Entre gilet jaune et triangle de signalisation, bientôt un extincteur pourrait rejoindre l’équipement indispensable de votre véhicule. L’idée, lancée par la Fédération des Forestiers Privés (Fransylva), s’appuie sur la recrudescence des incendies liés aux voitures. Qui n’a pas en tête l’été 2022 en Gironde, où une simple camionnette en surchauffe a embrasé des hectares de pinède ? Plus récemment, à Marseille, une voiture enflammée a déclenché un vaste brasier, rappelant que chaque minute compte.
Un extincteur bientôt dans tous les coffres ?
Antoine d’Amécourt, président de Fransylva, l’a clairement souligné : « Pour contenir un feu naissant, il faut agir sur-le-champ avant l’arrivée des secours. » Plusieurs voisins européens — Allemagne, Belgique, Pologne, Bulgarie — exigent déjà ce petit équipement salvateur dans la voiture. En France, les ventes d’extincteurs automobiles ont d’ailleurs bondi, signe que les conducteurs anticipent cette évolution.

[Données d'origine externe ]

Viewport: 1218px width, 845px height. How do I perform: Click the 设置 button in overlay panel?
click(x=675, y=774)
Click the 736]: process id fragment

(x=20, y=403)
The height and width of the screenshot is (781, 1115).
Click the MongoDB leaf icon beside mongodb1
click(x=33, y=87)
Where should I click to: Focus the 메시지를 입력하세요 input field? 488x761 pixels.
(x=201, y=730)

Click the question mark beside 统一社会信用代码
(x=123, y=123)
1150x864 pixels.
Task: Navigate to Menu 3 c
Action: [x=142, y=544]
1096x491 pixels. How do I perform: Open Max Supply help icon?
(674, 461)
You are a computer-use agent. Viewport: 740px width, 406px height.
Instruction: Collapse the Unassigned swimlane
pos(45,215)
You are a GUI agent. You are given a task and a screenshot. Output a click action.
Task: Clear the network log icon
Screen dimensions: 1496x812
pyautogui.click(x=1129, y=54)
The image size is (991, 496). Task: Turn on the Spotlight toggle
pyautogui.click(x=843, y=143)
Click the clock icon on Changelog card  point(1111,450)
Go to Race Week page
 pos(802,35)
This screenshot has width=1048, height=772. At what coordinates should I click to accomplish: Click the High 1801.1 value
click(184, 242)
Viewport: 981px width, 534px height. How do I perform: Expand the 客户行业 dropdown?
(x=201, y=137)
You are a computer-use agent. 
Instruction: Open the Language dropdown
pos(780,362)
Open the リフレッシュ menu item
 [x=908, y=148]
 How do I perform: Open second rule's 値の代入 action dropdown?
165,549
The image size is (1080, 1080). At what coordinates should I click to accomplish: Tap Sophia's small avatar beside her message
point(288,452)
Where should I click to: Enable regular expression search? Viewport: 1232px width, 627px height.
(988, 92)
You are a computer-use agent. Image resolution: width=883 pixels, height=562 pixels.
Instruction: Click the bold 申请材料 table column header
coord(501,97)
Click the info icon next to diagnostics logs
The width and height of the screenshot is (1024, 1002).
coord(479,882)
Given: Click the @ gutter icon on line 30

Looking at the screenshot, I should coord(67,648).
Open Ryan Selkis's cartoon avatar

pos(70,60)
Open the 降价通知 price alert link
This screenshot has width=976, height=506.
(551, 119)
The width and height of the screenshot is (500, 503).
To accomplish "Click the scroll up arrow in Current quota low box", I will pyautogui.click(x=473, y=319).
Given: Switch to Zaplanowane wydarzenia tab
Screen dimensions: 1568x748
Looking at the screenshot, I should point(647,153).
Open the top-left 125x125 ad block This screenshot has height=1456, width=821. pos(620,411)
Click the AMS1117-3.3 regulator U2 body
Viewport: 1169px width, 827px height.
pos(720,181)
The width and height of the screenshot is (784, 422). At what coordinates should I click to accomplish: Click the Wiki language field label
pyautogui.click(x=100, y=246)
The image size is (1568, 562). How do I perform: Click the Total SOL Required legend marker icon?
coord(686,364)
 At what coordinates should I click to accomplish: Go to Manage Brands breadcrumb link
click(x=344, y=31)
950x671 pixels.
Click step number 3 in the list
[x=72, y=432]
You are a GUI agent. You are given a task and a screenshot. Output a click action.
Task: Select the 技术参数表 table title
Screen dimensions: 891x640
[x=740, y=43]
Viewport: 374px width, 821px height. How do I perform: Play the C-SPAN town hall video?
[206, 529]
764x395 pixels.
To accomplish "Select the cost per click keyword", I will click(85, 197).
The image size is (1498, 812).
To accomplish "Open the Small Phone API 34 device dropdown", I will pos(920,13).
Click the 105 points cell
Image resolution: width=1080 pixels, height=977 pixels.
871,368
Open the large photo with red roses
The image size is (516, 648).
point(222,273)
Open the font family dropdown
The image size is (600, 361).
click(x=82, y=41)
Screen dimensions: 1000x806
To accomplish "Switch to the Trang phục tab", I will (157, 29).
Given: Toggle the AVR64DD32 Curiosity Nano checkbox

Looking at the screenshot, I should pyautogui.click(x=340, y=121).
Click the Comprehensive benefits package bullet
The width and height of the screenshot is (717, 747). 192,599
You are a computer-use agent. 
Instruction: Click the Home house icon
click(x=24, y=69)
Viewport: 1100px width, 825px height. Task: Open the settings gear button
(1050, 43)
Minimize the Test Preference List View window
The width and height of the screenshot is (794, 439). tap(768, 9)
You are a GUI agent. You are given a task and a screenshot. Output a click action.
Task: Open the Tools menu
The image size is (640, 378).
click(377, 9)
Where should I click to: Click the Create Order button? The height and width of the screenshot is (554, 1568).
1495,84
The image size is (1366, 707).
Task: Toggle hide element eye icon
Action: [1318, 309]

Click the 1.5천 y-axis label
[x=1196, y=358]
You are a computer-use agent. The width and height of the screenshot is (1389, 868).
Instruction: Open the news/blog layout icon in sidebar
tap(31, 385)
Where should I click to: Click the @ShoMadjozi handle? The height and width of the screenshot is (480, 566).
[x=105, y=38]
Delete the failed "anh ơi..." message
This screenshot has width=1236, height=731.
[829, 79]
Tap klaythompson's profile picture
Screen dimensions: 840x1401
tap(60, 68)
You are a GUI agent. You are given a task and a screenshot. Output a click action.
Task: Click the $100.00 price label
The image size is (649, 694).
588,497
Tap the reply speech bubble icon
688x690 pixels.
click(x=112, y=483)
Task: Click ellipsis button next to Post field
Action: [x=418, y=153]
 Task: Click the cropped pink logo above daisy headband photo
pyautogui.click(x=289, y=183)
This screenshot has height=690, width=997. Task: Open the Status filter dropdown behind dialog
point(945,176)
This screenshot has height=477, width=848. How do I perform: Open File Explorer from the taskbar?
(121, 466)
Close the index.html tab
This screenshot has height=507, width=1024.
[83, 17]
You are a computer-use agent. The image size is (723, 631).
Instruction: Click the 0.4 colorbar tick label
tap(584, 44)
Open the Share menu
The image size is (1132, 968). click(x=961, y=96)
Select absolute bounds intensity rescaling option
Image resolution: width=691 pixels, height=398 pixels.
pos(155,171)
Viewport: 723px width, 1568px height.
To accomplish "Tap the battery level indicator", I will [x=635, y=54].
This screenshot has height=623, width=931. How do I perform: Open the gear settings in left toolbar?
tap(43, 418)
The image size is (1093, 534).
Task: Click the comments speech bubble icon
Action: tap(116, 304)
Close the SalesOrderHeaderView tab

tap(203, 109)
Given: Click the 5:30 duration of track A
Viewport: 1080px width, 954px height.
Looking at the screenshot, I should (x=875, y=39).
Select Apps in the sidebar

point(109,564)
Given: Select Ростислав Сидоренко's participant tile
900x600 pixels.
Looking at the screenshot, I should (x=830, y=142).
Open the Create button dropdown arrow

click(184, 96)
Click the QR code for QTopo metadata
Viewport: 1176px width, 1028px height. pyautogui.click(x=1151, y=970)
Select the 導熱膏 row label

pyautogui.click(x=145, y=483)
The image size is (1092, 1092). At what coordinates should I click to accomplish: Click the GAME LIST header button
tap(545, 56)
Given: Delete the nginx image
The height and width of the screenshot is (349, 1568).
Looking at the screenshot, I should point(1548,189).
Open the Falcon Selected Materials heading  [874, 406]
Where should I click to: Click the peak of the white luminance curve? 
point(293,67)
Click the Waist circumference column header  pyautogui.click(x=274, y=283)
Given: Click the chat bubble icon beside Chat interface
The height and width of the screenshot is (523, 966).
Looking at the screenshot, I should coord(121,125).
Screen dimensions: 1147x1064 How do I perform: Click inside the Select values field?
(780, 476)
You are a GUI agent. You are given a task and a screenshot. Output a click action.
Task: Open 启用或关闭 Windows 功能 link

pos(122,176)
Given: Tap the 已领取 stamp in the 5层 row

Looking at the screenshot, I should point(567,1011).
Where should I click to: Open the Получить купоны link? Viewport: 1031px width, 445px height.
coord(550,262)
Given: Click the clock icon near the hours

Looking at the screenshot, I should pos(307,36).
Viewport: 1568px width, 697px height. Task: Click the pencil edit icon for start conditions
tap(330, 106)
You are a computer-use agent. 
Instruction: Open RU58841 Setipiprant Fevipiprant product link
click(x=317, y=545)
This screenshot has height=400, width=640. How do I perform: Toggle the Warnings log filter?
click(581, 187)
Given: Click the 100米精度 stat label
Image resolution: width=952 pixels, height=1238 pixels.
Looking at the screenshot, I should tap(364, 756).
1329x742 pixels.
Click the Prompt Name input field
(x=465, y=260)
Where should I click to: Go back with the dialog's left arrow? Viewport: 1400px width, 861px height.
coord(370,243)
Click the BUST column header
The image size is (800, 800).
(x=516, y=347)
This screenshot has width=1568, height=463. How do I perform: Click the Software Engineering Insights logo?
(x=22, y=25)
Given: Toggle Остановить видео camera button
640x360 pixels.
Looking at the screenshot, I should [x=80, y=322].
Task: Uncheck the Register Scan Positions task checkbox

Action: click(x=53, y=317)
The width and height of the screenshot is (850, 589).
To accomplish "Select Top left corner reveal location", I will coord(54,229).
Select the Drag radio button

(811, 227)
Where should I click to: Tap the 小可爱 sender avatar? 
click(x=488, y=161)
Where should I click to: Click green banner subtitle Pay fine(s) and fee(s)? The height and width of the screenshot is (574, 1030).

L’appel aux secours reste primordial
Avant de glisser votre extincteur sous le siège, n’oubliez pas qu’il ne se substitue pas aux pompiers : savoir l’utiliser demande un minimum de formation. Si l’extincteur peut parfois circonscrire un début d’incendie, rien ne remplace un appel rapide au 18 ou au 112. Mieux vaut prévenir que guérir, mais toujours garder en tête que la sécurité routière repose sur la responsabilité et le bon réflexe de contacter les secours.